## DESCRIZIONE DEL PROBLEMA
Nel brano sulla sinistra riportato qui sotto, elenca tutto ciò che domina oggi nelle società dei paesi dell'Europa dell'Est, secondo il testo.

## SEZIONE DEL DOCUMENTO
2. La sinistra degli sdentati
Prima di rispondere a queste domande, è però necessario formulare in maniera chiara una definizione dell’essere di sinistra. Nell’ultimo mezzo secolo ne sono state proposte molte, sempre più sottili, mirate e selettive, e a volte, diciamolo pure, poco comprensibili. Sarebbe tanto arduo quanto inutile tentare di farne una rassegna esaustiva. Ci limiteremo quindi a enunciare il criterio più elementare possibile, un criterio che sia ben visibile e facilmente comprensibile da chiunque. Muovendo dal presupposto formulato da Bobbio nel saggio appena citato, e cioè che la sinistra si connota per la sua tendenza all’egualitarismo, diremo che a caratterizzare la sinistra è la richiesta di una maggiore giustizia sociale.
Beninteso, la sinistra è anche altre cose, come ampliamento dei diritti dei singoli e tutela delle minoranze, tolleranza e rispetto per le diversità, apertura mentale verso le novità e il progresso (non più inteso come mero sviluppo industriale, ma verso uno sviluppo sostenibile e rispettoso dell’ambiente, che non finisca per generare altre ingiustizie su scala planetaria), ecc.[1] Solo che mentre una o più di queste caratteristiche citate possono o dovrebbero anche essere proprie di una destra illuminata, l’aspirazione a una maggiore giustizia sociale è dirimente dell’essere di sinistra. E se viene da destra, vuol dire che stiamo parlando di una destra tanto illuminata da poterla considerare sinistra.
Non faremo alcun riferimento al marxismo, con la quale è stata perlopiù identificata per quasi tutto il Novecento. Mettiamo da parte l’utopia. Non diremo niente di nuovo affermando che il comunismo andrebbe più propriamente collocato nell’alveo delle grandi religioni, più che in quello delle ideologie politiche, almeno se con tale definizione vogliamo intendere non soltanto un’idea di società, ma anche un’idea di società concretamente realizzabile. «A ciascuno secondo i suoi bisogni, da ciascuno secondo le sue possibilità» rimanda al comandamento cristiano «ama il prossimo tuo come te stesso», dal cui medesimo humus peraltro trae origine. Tuttavia, consapevole di come sia difficile non solo amare il prossimo come sé stessi, ma di amarlo anche solo un pochino, o a volte anche solo di non odiarlo, la religione ha potuto rendere il comandamento più conciliabile con la natura umana rinviandone la soluzione ultima alla dimensione ultraterrena. Cosa che, presentandosi come ideologia, il comunismo non ha potuto fare. Senonché, obbligare per legge gli uomini ad amare il prossimo come sé stessi ha avuto un costo umano troppo alto, come abbiamo visto in più e più occasioni nel corso del secolo passato, finendo peraltro per ottenere i risultati opposti a quelli desiderati. Nei paesi dell’Europa dell’Est, per fare l’esempio più vicino a noi, le generazioni educate nel comunismo hanno prodotto società nelle quali oggi dominano il consumismo, il nazionalismo e il conservatorismo più bigotto.

## VOCI DEL DATASET
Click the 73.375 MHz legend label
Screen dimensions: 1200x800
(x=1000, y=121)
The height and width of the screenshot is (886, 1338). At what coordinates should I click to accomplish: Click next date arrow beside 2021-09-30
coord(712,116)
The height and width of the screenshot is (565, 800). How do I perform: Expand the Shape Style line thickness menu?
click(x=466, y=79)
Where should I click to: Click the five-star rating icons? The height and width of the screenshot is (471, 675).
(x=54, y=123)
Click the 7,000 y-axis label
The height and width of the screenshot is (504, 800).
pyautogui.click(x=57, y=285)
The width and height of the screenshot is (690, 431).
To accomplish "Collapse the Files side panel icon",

## RISPOSTA AL COMPITO
- il consumismo
- il nazionalismo
- il conservatorismo più bigotto